Unfortunately, that was just the basics. Tichu has a lot of other rules to make the game interesting and challenging. As mentioned before, there are 4 special cards in the game. They are the Mahjong, the Dog, the Dragon and the Phoenix, and each has its own abilities. The player with the Mahjong card gets to play the first trick, and can force a card to be played. Playing the Dog gives the lead to your partner. The Dragon is the highest value single card and is also worth 25 points. However, you have to give all the cards you won that round (including the Dragon) to an opponent. The Phoenix acts as a wild card and can be played with any trick, but it comes with a hefty -25 point penalty.

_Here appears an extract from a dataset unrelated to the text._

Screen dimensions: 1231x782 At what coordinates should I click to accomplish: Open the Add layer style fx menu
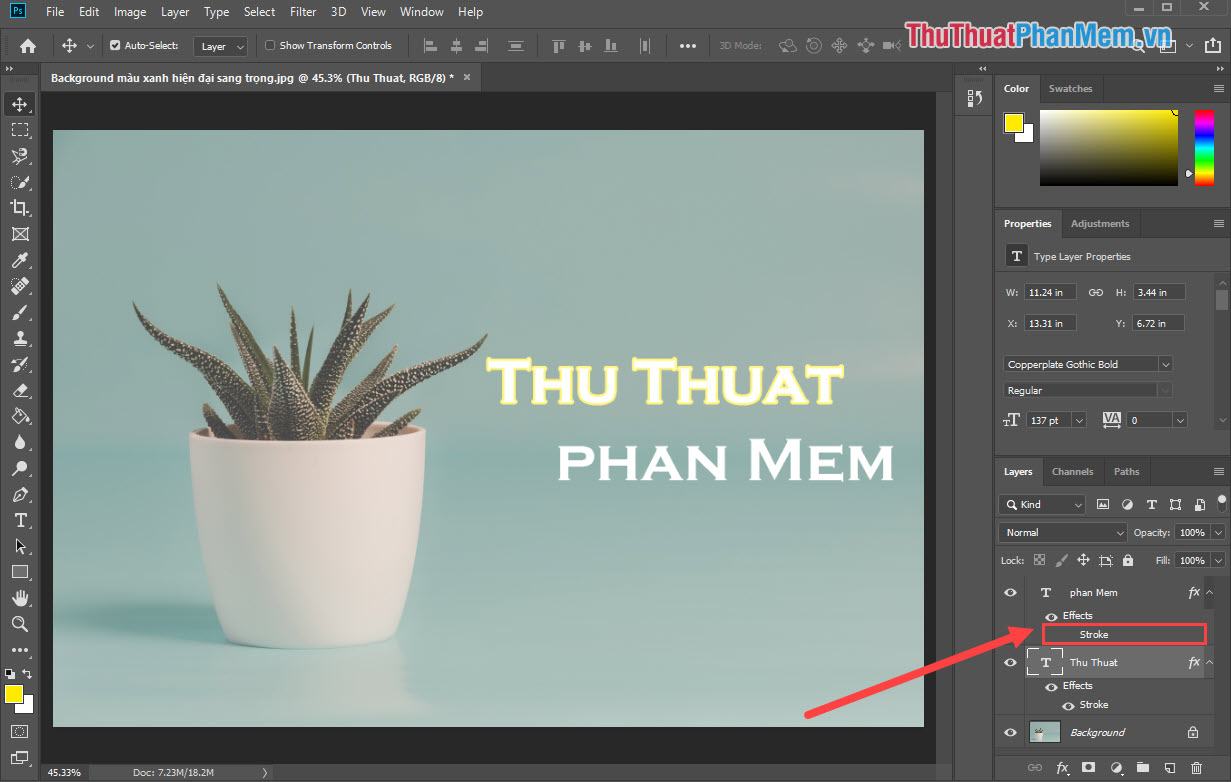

There are also tricks you can play called “Bombs”. If you have a four-of-a-kind or a straight-flush, this acts as a Bomb and you can use it to interrupt any round and immediately take the lead. However, your Bomb can also be interrupted by another bigger Bomb. Lots of fun! There are also a couple of other rules to the game. At the start of each game, you need to pass a card to each other player, thereby slightly influencing the quality of the other players’ hands. Before each player plays their first card, they also have the opportunity to call a Tichu. This means they are proclaiming that they will “go out” first. If they do, they win a bonus 100 points. But if they don’t, they lose the 100 points. You can also call a Grand Tichu when only 8 cards (out of 14) have been dealt. This works the same as a Tichu call, but the bonus (or loss) is 200 points!

The many rules in the game can seem daunting, and they can take a while to learn, especially for players who are new to this game genre or have not experienced trick-playing card games such as Bridge before. However, once you do get the hang of it, you will find that it becomes a game full of strategy, teamwork, guessing and second-guessing. And if your gaming group is of the high-risk variety, the constant calls of Tichu or Grand Tichu will turn the game into a suspenseful and exciting game where the point lead can swing wildly until the very end.

Tichu is a great game that you can play a very many times without getting bored. The level of thinking, planning and tricking in the game can even rival that of Bridge. Suffice to say, if you are willing to learn the many rules of the game, you will be rewarded with hours of fun! You will like Tichu if you like other trick-taking card games such as Bridge, Hearts or 500.